======== Verilen metin

Salı, Ağustos 12, 2008
keseğen
Bugün evde kaç kişi olduklarını sorduğum bir hastam:
“Eşim, çocuğum, bir de 9 tane fare” deyince şaka yapıyor sandım.
“Evinizde fare mi var?” dedim
“Ufak, büyümeyen, Gonzales denen cinslerden. 17 taneydi, 8 ’i öldü, çok hızlı ürüyorlar” dedi
Ben hala 8 fareyi kendilerinin yakalayıp öldürdüğünü sanarak
"Nasıl öldü?” diye sordum
“Bunlar hiç mikrop taşımadıklarından çok kolay hastalanıp ölüyorlar. Dün mesela, birisi sabahtan ishal oldu, 6 saat sonra öldü.
İki defa parmağımı ısırdılar, aşılarını yaptırıyoruz ama yine de veterinere götürdük. ‘İnşallah parmağınızdan bir şey kapıp ölmez’ dedi. O kadar temiz hayvanlar” dedi.
“Nereden aklınıza geldi fare beslemek?” dedimÇocukları kardeş isteyince bir hayvan almak üzere gittikleri pet şopta bunları görüp çok beğenmişler. Bir çift almışlar, sürekli ürüyorlarmış.
“Nasıl besliyorsunuz?” dedim
“Maması var, mısır buğday gibi hazır bir karışım, onu veriyoruz” dedi
“Evcilleşiyorlar mı peki?” diye sordum
“Tabi hepsi adını biliyor, kafesin kapısını açıyorum, hangisini çağırırsam o geliyor elime, avcunuzun içine sığıyor zaten, sürekli oynaşıyoruz. Geceleri oğlumun yanında yatıyorlar” dedi
"Nasıl ayırt ediyorsunuz?" diye sordum
"Hepsinin tipi değişik, kiminin göü patlak, kiminin burnu uzun. İlk önce hep beyaz almıştık, sonra ben açık kahve bir tane aldım, o da erkekmiş, beyaz dişileri hamile bıraktı, şimdi sütlükahve olanlar da var. Evde hayvan beslemeyi düşünüüyorsanız kesinlikle tavsiye ederim" dedi
Kaydol:
Kayıt Yorumları (Atom)
9 yorum:
Tom ve Jerry'i izlediğim dönemde bile olmamıştı: İlk kez farelerin sevimli olduğunu düşündürdünüz bana. Böyle hissetmek de fena değilmiş.
Size tavsiyem en kısa sürede Rat Ateuille isimli harika animasyon filmi seyredin. Hayattaki en büyük arzusu ünlü bir yemek şefi olmak isteyen bir fare...:)))
Hayvanları kendi doğaları çerçevesinde değerlendirdiğinizde yine hepsini sevimli bulmayabilirsiniz belki ama hepsinde hayran olunacak bir yan mutlaka var.
Güzel bir gün geçirmeniz dileğiyle
Ben fareleri çok sevimli buluyorum, hem de inanılmaz zekiler - ama bu kadar çabuk ölüyorlarsa istemem, perişan olurum her ölenin ardından.

================
======== Görev için malzeme

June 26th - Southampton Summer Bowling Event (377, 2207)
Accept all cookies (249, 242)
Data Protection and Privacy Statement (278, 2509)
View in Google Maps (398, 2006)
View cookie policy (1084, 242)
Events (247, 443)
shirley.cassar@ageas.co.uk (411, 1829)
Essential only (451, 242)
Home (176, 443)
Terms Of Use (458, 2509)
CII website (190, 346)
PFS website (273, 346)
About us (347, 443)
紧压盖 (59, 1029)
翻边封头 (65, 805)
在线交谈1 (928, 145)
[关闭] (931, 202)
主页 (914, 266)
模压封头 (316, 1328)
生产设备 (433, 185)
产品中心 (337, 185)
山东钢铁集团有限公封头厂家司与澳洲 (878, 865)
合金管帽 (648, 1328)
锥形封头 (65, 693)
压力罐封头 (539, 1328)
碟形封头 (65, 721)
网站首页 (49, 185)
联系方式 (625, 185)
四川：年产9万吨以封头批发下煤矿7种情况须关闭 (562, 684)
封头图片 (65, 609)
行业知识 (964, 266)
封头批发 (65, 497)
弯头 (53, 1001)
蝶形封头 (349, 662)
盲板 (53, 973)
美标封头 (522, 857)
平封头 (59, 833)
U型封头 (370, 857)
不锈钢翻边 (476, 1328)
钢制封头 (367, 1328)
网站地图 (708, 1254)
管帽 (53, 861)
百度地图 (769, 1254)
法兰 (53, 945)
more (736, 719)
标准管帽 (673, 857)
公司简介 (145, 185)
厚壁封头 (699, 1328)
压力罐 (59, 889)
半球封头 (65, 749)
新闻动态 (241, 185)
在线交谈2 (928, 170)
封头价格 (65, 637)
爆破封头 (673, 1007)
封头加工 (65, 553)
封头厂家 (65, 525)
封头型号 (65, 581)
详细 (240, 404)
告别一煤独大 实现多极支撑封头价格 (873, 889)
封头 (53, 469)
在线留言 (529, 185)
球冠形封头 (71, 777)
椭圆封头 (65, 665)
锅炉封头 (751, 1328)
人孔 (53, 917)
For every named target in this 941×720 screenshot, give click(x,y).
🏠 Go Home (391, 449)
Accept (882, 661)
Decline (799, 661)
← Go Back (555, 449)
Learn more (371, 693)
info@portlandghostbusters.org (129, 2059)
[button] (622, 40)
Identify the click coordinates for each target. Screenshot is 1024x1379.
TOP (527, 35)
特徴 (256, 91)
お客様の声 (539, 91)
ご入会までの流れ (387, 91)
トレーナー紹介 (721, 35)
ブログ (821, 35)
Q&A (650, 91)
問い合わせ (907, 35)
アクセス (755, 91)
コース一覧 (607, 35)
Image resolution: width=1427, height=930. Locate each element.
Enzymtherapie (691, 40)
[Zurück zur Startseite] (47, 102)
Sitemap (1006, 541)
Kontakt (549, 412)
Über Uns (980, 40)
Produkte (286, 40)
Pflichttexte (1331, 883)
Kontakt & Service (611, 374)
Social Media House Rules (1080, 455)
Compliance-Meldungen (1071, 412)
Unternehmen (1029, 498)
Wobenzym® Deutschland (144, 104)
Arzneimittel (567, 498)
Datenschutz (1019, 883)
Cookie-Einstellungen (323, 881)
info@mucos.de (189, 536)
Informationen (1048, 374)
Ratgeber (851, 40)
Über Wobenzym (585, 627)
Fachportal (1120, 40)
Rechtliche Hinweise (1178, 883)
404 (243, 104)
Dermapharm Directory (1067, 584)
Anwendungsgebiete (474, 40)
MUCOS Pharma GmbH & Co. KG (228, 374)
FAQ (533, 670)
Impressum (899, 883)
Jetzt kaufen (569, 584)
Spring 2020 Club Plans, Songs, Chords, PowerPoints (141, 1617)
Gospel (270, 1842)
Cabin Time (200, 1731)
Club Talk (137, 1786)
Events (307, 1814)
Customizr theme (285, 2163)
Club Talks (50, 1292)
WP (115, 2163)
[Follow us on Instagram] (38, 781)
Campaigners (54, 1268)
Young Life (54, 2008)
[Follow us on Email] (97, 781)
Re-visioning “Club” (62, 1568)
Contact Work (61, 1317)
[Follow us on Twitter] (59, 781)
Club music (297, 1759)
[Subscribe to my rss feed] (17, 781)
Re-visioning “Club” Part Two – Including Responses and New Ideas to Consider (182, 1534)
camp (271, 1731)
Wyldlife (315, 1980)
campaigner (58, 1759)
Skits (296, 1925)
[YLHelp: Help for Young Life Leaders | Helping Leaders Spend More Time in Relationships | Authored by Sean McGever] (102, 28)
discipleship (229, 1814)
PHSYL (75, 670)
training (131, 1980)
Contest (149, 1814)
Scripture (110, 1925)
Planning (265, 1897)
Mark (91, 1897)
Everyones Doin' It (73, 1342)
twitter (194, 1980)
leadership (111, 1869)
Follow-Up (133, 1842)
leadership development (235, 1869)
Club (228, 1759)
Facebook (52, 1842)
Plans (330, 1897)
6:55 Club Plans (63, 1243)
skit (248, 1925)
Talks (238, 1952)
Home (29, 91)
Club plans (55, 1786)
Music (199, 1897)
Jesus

================

## Verilen görevler
(1) Farelerle ilgili metinden "Güzel bir gün" ile başlayıp "her ölenin ardından." ile biten kısmı hiçbir değişiklik yapmadan çıkarın.
(2) Listede "For every named" ifadesini içeren satırla başlayıp "コース一覧 (607, 35)" ifadesini içeren satırla biten satırları, iki uç satır da dahil olmak üzere ve boş satırları atlayarak numaralı bir liste hâlinde düzenleyin.
Metin ile liste birbirinden bağımsız iki ayrı malzemedir.

## Beklenen sonuçlar
(1)
Güzel bir gün geçirmeniz dileğiyle
Ben fareleri çok sevimli buluyorum, hem de inanılmaz zekiler - ama bu kadar çabuk ölüyorlarsa istemem, perişan olurum her ölenin ardından.

(2)
1. For every named target in this 941×720 screenshot, give click(x,y).
2. 🏠 Go Home (391, 449)
3. Accept (882, 661)
4. Decline (799, 661)
5. ← Go Back (555, 449)
6. Learn more (371, 693)
7. info@portlandghostbusters.org (129, 2059)
8. [button] (622, 40)
9. Identify the click coordinates for each target. Screenshot is 1024x1379.
10. TOP (527, 35)
11. 特徴 (256, 91)
12. お客様の声 (539, 91)
13. ご入会までの流れ (387, 91)
14. トレーナー紹介 (721, 35)
15. ブログ (821, 35)
16. Q&A (650, 91)
17. 問い合わせ (907, 35)
18. アクセス (755, 91)
19. コース一覧 (607, 35)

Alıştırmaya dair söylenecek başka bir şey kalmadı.